# Exercise:
Reproduce the section of the passage on gym regulars that starts with the words "Unlike the posers, next" and ends with "ever go home?", updated so that "meatheads" becomes "muscle men".

# Passage to read:
Unlike the posers, next there's the meatheads. A group of middle aged men who are slaves to free weights and baby oil. They're normally instantly recognisable in their string vests (often nipples on show) and ginormous biceps. Triangular shaped springs to mind - spend all their time training their upper body, and thus have 2 tiny chicken legs. You can usually hear them grunting from across the gym floor.

Next you get the Madges. These are a group of 60+ year old women whose abs could rival the likes of Nicole Sherzinger, named the 'Madges' on account of their uncanny resemblance to Madge off Benidorm. They wander around the gym in inappropriately tight leggings and crop tops, usually sporting a camel toe. There is usually at least 1 or 2 Madges in the gym at any one time, and you do have to wonder, do they ever go home?

(Records from a dataset)
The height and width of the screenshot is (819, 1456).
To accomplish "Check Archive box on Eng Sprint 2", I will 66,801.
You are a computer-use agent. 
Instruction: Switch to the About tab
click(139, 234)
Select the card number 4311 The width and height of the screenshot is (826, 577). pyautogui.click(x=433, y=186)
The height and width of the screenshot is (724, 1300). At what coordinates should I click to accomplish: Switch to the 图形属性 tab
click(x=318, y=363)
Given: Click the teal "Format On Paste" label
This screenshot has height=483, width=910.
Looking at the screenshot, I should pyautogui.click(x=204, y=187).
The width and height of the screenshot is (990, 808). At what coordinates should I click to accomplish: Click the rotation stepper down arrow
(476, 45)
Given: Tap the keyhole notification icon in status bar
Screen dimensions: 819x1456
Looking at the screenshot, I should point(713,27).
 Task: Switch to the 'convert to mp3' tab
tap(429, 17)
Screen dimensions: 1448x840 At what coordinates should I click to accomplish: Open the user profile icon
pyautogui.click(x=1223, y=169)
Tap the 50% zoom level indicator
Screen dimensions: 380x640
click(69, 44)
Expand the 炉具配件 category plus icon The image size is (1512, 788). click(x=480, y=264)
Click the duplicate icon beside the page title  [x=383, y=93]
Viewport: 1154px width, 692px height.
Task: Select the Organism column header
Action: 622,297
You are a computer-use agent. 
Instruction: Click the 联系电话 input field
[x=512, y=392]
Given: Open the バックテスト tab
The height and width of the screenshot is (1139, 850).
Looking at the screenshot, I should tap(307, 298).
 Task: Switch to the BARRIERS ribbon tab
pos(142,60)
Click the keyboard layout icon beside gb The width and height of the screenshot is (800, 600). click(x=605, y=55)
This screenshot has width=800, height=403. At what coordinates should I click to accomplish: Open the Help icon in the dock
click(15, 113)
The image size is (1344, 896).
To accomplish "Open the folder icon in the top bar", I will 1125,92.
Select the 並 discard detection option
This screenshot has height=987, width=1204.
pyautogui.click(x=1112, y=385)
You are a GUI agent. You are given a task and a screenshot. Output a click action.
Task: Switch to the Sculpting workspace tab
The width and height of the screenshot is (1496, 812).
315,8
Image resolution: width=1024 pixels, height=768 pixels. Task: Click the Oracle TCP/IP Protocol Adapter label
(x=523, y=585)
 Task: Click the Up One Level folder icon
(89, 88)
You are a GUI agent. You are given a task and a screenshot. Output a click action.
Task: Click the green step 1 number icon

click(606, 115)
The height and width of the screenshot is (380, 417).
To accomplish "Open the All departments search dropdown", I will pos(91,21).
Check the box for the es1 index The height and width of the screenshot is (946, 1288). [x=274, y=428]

# Correct output:
Unlike the posers, next there's the muscle men. A group of middle aged men who are slaves to free weights and baby oil. They're normally instantly recognisable in their string vests (often nipples on show) and ginormous biceps. Triangular shaped springs to mind - spend all their time training their upper body, and thus have 2 tiny chicken legs. You can usually hear them grunting from across the gym floor.

Next you get the Madges. These are a group of 60+ year old women whose abs could rival the likes of Nicole Sherzinger, named the 'Madges' on account of their uncanny resemblance to Madge off Benidorm. They wander around the gym in inappropriately tight leggings and crop tops, usually sporting a camel toe. There is usually at least 1 or 2 Madges in the gym at any one time, and you do have to wonder, do they ever go home?